“Let not the foot of pride overtake me, and let not the hand of the wicked drive me away.” Psalms 36:12 (The Israel Bible™)
Eleven years ago, the Israeli government forcefully removed nearly 10,000 Israeli citizens from 21 neighborhoods in the southern region of the country with hopes that this act would bring peace to the region. At the time, Gush Katif was a thriving farming region with significant exports of fruits, vegetables and flowers which significantly aided Israel’s economy.
“Gush Katif had no less than 400 farms in its heyday,” explained Aryeh Weingarten, founder of Karmey Chesed charity organization to Breaking Israel News. “With great effort, bravery and hopes to return to what was, some evacuees tried reestablishing 50 farms in their new locations. Of these, 50 percent have already gone bankrupt, leaving just 25 still active ‘Gush Katif’ farms.”
Though the unilateral disengagement was achieved in the course of one week, for many, their lives have never recovered from the pain, shock and trials of being removed from their homes, jobs and communities.
“Gush Katif was settled in 1968 by young, strong and idealistic Jews,” Dror Vanunu, head of development for Gush Katif evacuees, told Breaking Israel News. “Thirty years later, many of the evacuees are in their 50’s or older. Rebuilding their lives has been incredibly challenging.”
Vanunu shared with Breaking Israel News a few of the many heartbreaking stories that have come out of the disengagement. “When the Weiss (pseudonym) family lived in Gush Katif, they made a good living through farming and were known for their generosity and the chesed [help] they gave to others.
“Following the expulsion, both the husband and wife lost their jobs.

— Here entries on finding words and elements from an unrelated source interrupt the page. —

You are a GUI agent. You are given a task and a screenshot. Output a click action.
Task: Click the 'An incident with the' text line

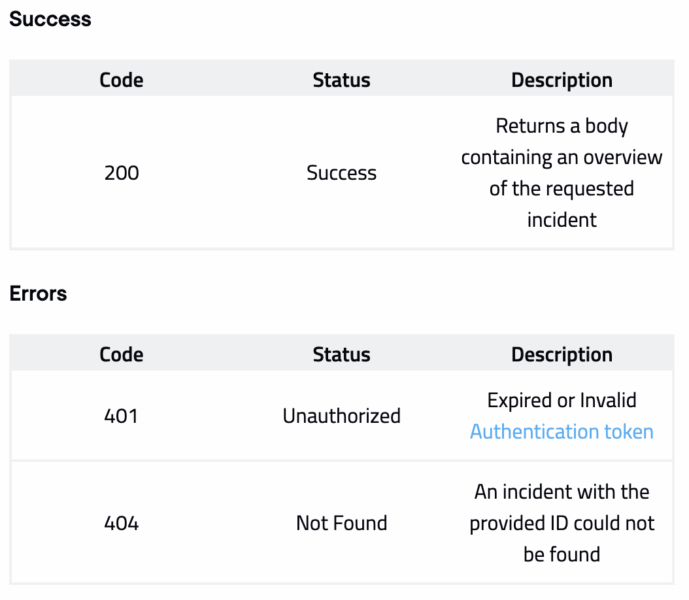click(561, 492)
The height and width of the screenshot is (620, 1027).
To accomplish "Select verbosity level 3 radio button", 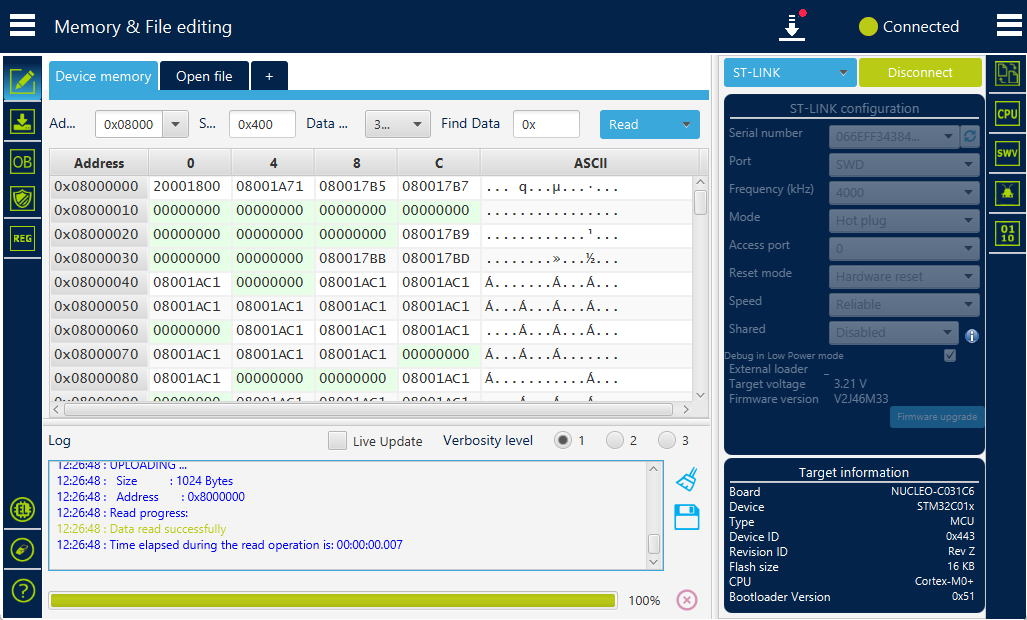I will 667,441.
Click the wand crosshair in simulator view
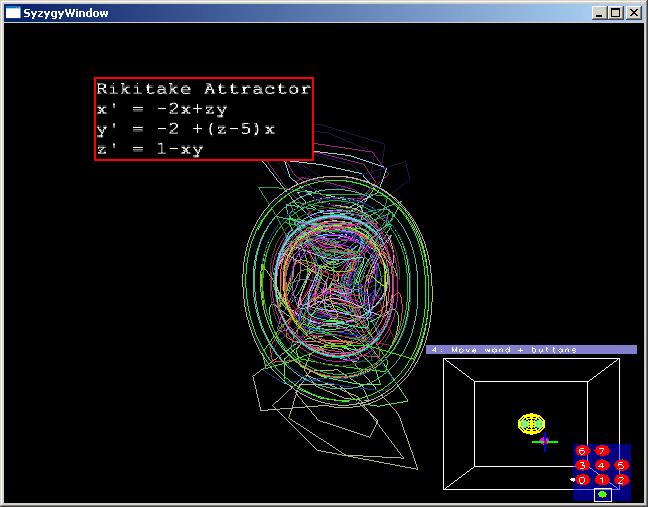Screen dimensions: 648x507 (x=543, y=440)
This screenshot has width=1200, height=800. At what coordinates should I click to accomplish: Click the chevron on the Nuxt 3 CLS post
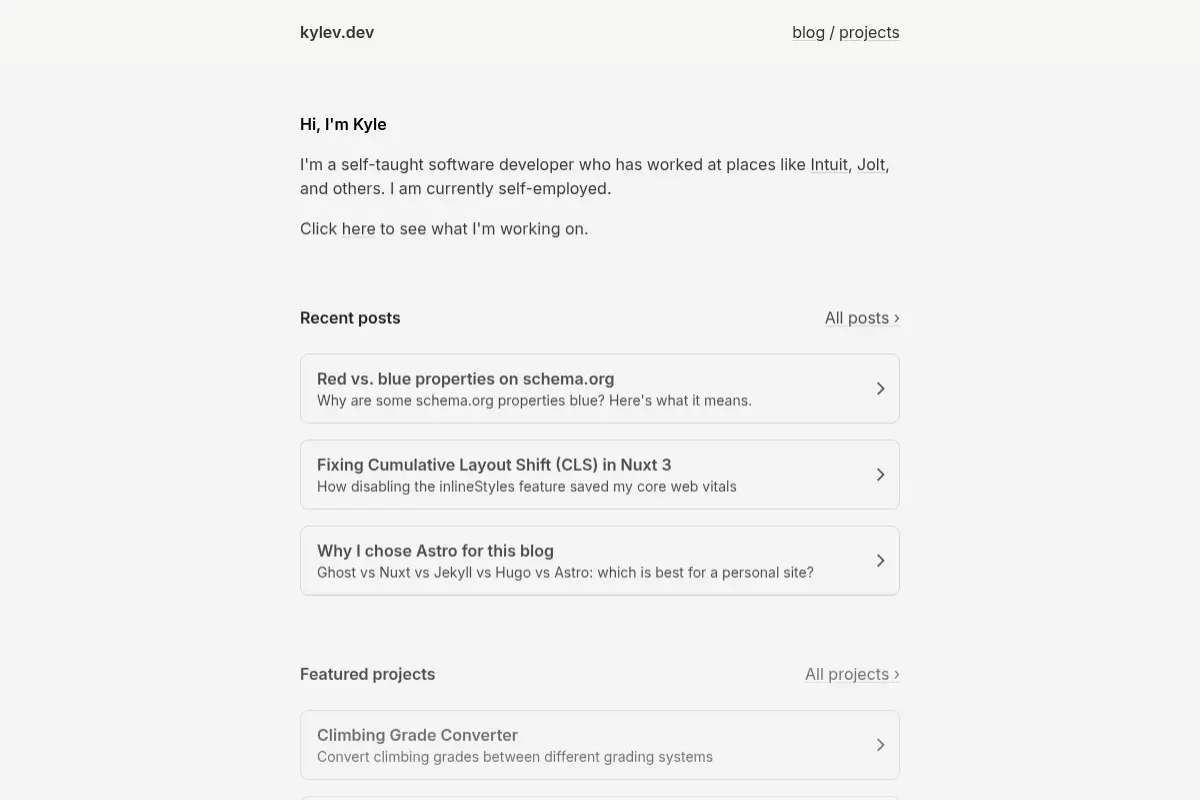click(880, 474)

In their 50’s, they couldn’t start a new farm. The husband now works very hard but only receives a minimum wage. The wife got cancer and is undergoing treatments. She works part time and is exhausted from all they have gone through and her treatments.”
The Weiss family is now facing tremendous debt. “They were a self sufficient and thriving family with a wonderful life in Gush Katif,” continued Vanunu. “Now they are forced to accept charity to get through the day.”

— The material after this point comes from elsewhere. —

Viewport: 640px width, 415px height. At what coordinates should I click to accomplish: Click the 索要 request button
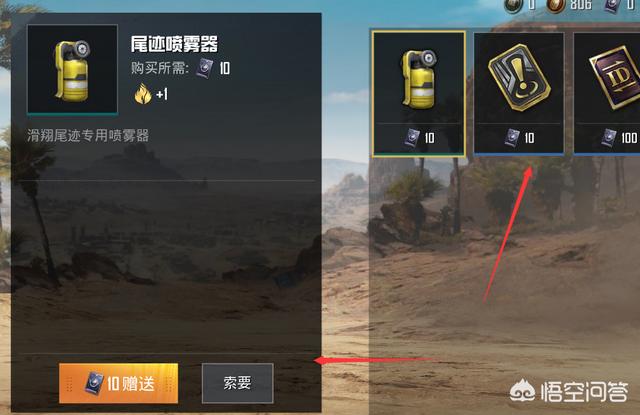(x=237, y=383)

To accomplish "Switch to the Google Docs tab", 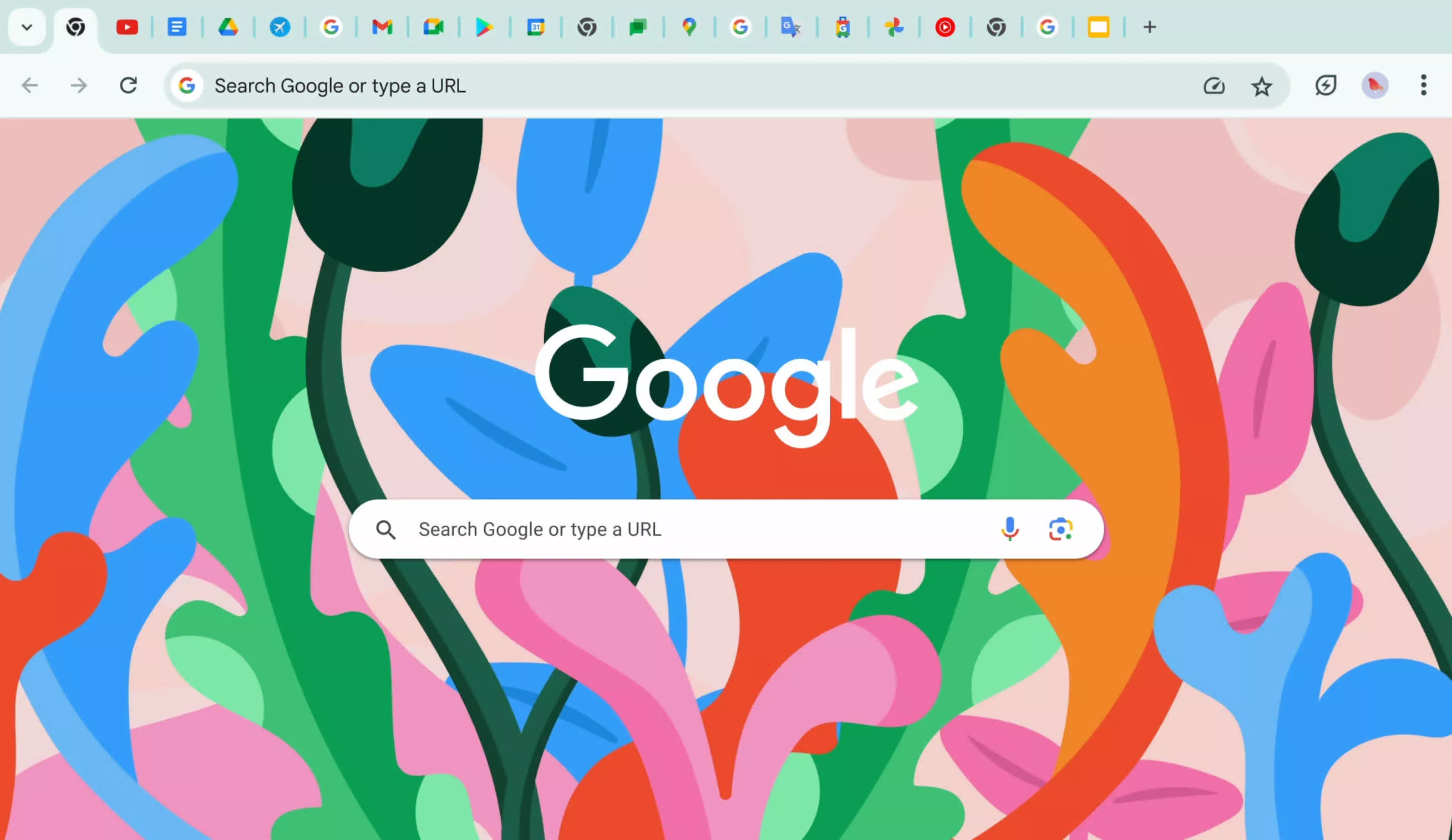I will click(177, 27).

That charity often comes from Karmey Chesed. “Just today Aryeh brought assistance to some of the Gush Katif refugees,” said Vanunu. “Karmey Chesed has helped to ensure that families suffering from the effects of the disengagement live in dignity.”
In another story, Vanunu said that the Schwartz (pseudonym) family were independent in Gush Katif as they used to work for the Gush Katif municipality. After the disengagement they both lost their jobs. “Mr. Schwartz became depressed and got very ill with cancer and diabetes. He just had both of his legs amputated,” he said.
Vanunu told Breaking Israel News that a study made by US researchers found that Gush Katif refugees have a disproportionate rate of illness, most likely caused by the distress and sorrow at losing their incomes, their homes, their communities, their friends and their self sufficiency.
“The people from Gush Katif were known for their strong Biblical ideology, faith and values,” he noted. “We pray that Karmey Chesed will be able to continue to help Gush Katif families. It gives them hope to continue and helps them maintain a relatively normal life.”
Karmey Chesed has provided furniture, appliances, food, financial and emotional support for Gush Katif refugees. “So many of their lives fell apart along with their communities,” shared Weingarten with Breaking Israel News. “Karmey Chesed recognizes that the needs are great. We have been helping Gush Katif refugees for years and will continue to as long as we have the resources.”